Thermal fractionation of extruded, medical grade, ultra-high-molecular-weight polyethylene (UHMWPE) can be achieved using the SSA technique. Although medical-grade UHMWPE in powder form is not suitable for fractionation, due to its highly linear structure and the absence of structural irregularities, the extrusion process induces a densely entangled network within the polymer, thereby facilitating molecular segregation.

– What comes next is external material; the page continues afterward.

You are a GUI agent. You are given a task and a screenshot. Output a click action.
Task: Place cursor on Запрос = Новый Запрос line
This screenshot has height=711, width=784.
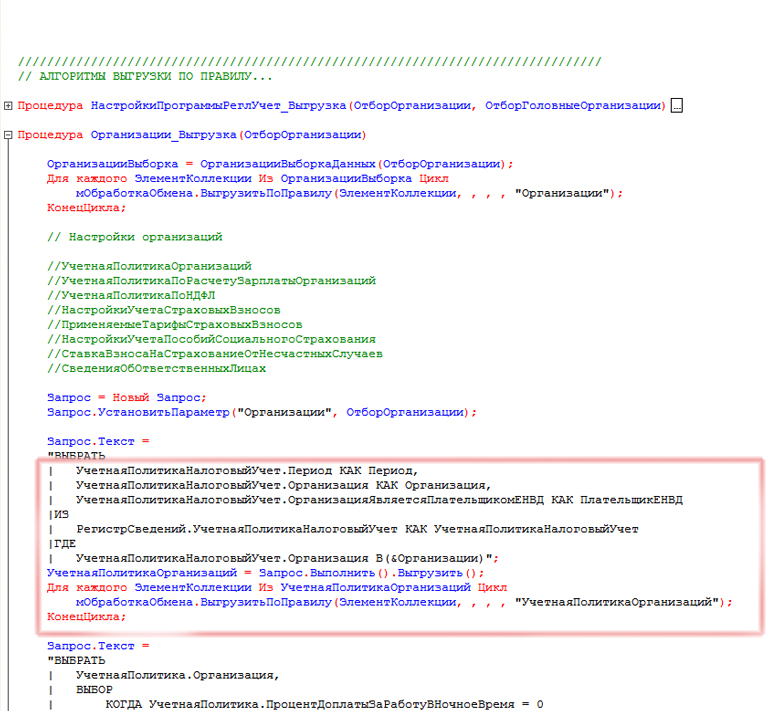click(x=126, y=397)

High-energy irradiation followed by thermal treatments reduces the overall crystallization ability of the polymer, as chain mobility is restricted by the presence of chemical crosslinks. However, the formation of tertiary carbon atoms during irradiation-induced crosslinking disrupts linear crystallizable sequences, while subsequent thermal treatments significantly alter the polymer morphology, leading to the formation of an additional population of high-melting crystallites, as revealed by SSA. In contrast, oxidative degradation reduces molecular weight and enhances chain mobility, resulting in increased crystallinity, albeit at the expense of the ability to undergo fractionation. On the other hand, low concentrations of α-tocopherol used as oxidation stabilizers were found to be insufficient to significantly affect fractionation.

Overall, SSA has proven capable of providing valuable insights into the morphology of biomedical UHMWPE and enabling effective discrimination among commercially available formulations.